Archiv für den Monat: Oktober 2008

Keine Angst, der will nur töten

Der freundliche Psychopath von nebenan?

Ich habe eine Schwäche für (fiktive) Serienmörder. Dieses Abgründige, vollkommen Böse, morden aus einem tieferen Bedürfnis. Mord als hohe Kunst. Völlig irreal und jenseits jeder Glaubwürdigkeit. Aber faszinierend. Ich mag auch TV-Serien, mag das Konzept, dass sich Handlungsstränge über die ganze Staffel ziehen, manches aber auch innerhalb einer Folge geklärt und abgeschlossen wird. Im Grund eine gute Voraussetzung, um die Serie „Dexter“ mit dem gleichnamigen freundlichen Serienmörder zu mögen. Tagsüber arbeitet Dexter als Spezialist für Blut bei der Polizei von Miami, nachts ist er als Serienmörder unterwegs. Als Konzept, als Idee – hat doch was, dachte ich mir. Dachte ich.

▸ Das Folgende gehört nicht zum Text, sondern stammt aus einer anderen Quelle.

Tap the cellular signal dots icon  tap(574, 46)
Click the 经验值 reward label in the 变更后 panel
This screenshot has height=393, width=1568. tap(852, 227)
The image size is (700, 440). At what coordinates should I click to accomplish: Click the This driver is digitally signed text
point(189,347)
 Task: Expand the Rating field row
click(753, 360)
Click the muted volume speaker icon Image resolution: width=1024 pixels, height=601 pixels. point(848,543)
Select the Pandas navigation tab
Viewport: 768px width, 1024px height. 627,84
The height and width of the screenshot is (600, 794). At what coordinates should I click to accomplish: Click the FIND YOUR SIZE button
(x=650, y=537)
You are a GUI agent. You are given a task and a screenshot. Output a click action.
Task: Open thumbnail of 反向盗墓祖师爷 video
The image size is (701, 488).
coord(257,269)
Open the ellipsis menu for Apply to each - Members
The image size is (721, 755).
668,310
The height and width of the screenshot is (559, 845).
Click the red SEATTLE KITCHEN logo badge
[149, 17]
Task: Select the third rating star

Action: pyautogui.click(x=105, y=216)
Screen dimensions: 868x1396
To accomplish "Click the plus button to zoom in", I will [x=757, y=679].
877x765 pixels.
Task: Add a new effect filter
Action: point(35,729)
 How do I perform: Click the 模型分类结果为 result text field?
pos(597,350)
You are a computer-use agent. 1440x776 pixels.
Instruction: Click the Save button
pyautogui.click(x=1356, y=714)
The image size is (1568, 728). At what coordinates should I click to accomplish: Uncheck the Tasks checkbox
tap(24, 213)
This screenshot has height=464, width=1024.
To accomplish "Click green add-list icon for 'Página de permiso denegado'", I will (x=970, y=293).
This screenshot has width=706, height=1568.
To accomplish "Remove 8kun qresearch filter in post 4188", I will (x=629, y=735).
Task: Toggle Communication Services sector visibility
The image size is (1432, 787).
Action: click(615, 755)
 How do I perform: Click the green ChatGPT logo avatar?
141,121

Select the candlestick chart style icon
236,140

Dexter ist in der Tat ein netter Kerl. Seine Unfähigkeit, Beziehungen aufzubauen, Gefühle zu empfinden, kann er wunderbar unter einer glatten und harmlosen Maske verbergen. Und selbst als Serienmörder ist er ein guter: Denn er mordet nur Seinesgleichen. Ein Serienmörder, der Serienmörder serienmordet. Und zwar diejenigen, die durch die Maschen des Rechtssystems rutschen. Diejenigen, die die Polizei nicht erwischt, und auch diejenigen, die die Justiz nicht festnageln kann. Und auch diejenigen, denen Dexter ansieht, dass sie Serienmörder sind.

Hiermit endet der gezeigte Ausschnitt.